A little more little influence in Washington is something the mayor of McAllen could use right now. Since April 2014, a surge of would-be immigrants began streaming across the state’s southern border and McAllen has spent a lot of money on humanitarian relief efforts – money they can’t possibly make up in tax revenue.
Jim Darling, mayor of McAllen, has asked the federal government for reimbursement of $500,000 that his city has spent. Including county services and those expenses of neighboring cities, the aid provided totals around $1 million.
“We keep track of it according to FEMA rules, because we’re experienced with that,” he says, “so when the feds, when they do decide to reimburse us, it’ll be easy to do with the county.”
Costs come from lost revenue from diverted resources and for renting toilet and tent facilities McAllen provided for the people coming into the city.

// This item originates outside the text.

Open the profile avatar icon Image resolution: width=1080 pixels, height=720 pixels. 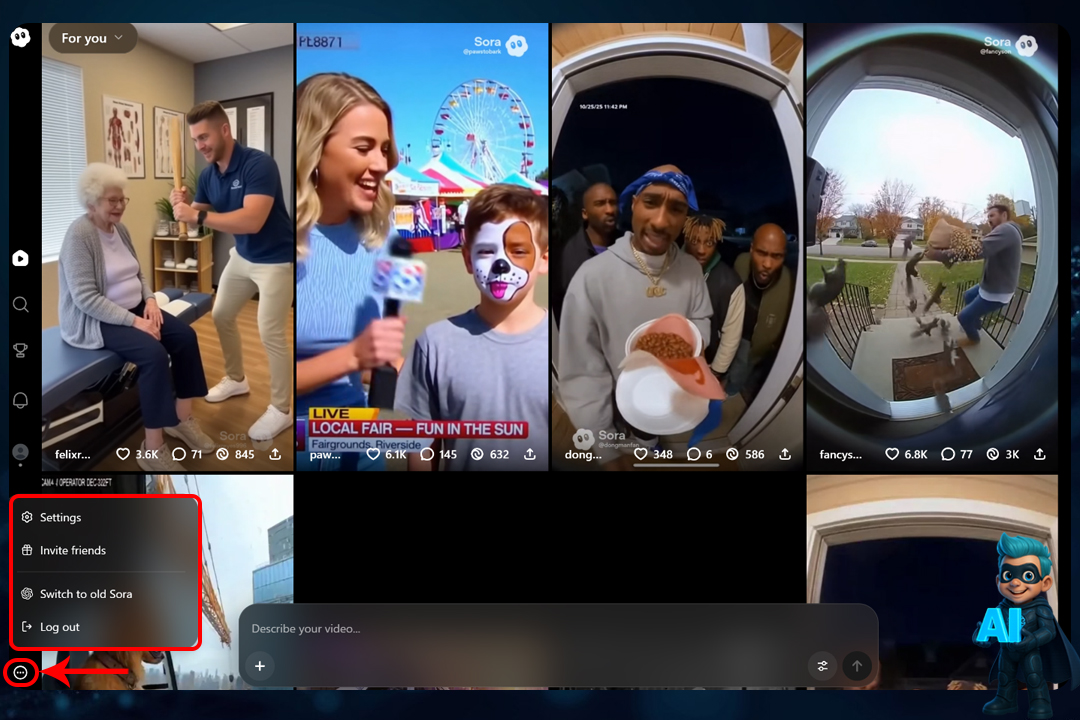[20, 453]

Darling says the families they deal with are released by the federal government to McAllen, the end point where their sponsors are.
“They drop them off at our bus station and when they do drop them off, they’re in pretty bad condition,” he says. “A lot of dehydration, diarrhea, primarily because the 30-day journey through Mexico is pretty arduous.”

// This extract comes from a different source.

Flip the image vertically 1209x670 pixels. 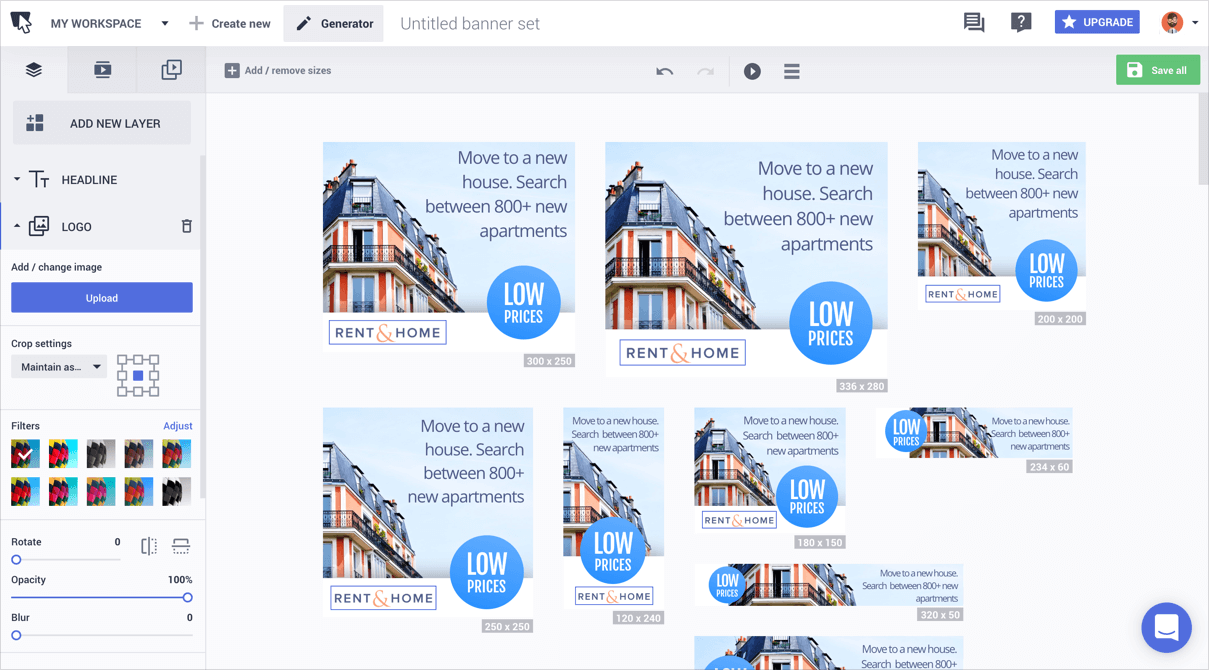coord(181,546)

Many of them arrive at night and the buses don’t leave until the morning, so people have nowhere to go, Darling says.
“They’ll be walking around our city, sleeping on our sidewalks, et cetera, so we really think if it was going to be part of the full process… that they shouldn’t be released until they’re ready to leave our area,” he says. “They kind of, for lack of a better term, they’re getting dumped on our streets and our bus station.”
Darling says the city of McAllen is part of the process that Border Patrol has taken over.

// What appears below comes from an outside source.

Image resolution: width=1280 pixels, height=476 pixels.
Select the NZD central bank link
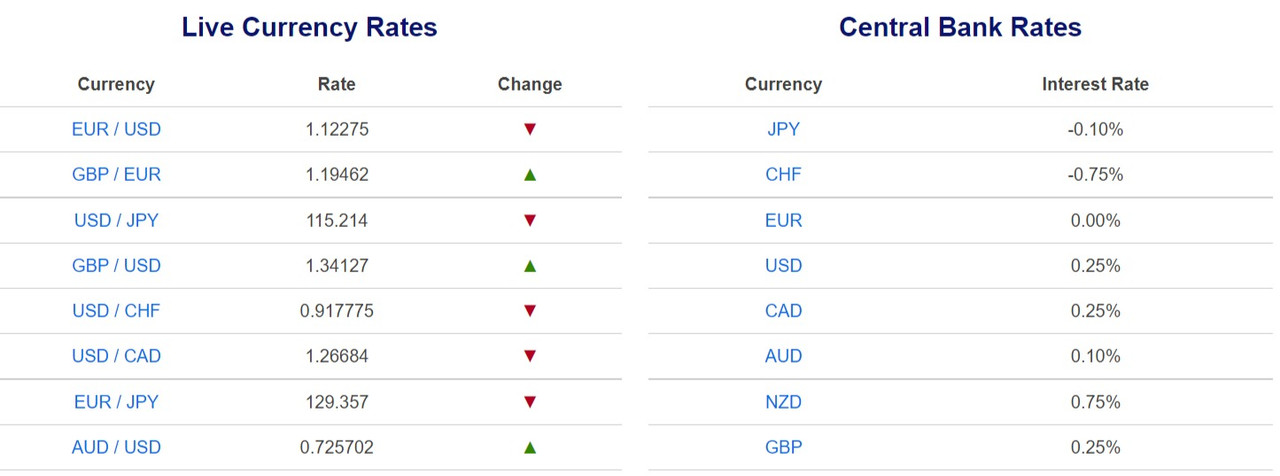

“We think they do a great job – they’re just not geared up for this,” he says. “And after two and a half years, I’m sure they would rather go back to doing what they got trained to do, which is to protect the border from that standpoint instead of processing all these people.
“We’re an extension of this whole process of people seeking asylum and providing something that the federal government can’t provide – or won’t provide,” he says, “and that is keeping them in shelters until they really have a place to leave, to get on the buses.”
Darling says they’re also doing a favor to Dallas and Houston, by taking care of people in McAllen before they leave.
“Many of these kids, if they left our bus station in the condition they arrived, without some Pedialyte and basic health and hygiene,” he says, “would arrive in Dallas or Houston or their final destination a lot worse.”
Last year the city thought they would get FEMA money, because Sen. John Cornyn and Rep. Henry Cuellar worked to secure a line item for reimbursements for humanitarian aid to be sent to McAllen, Darling says.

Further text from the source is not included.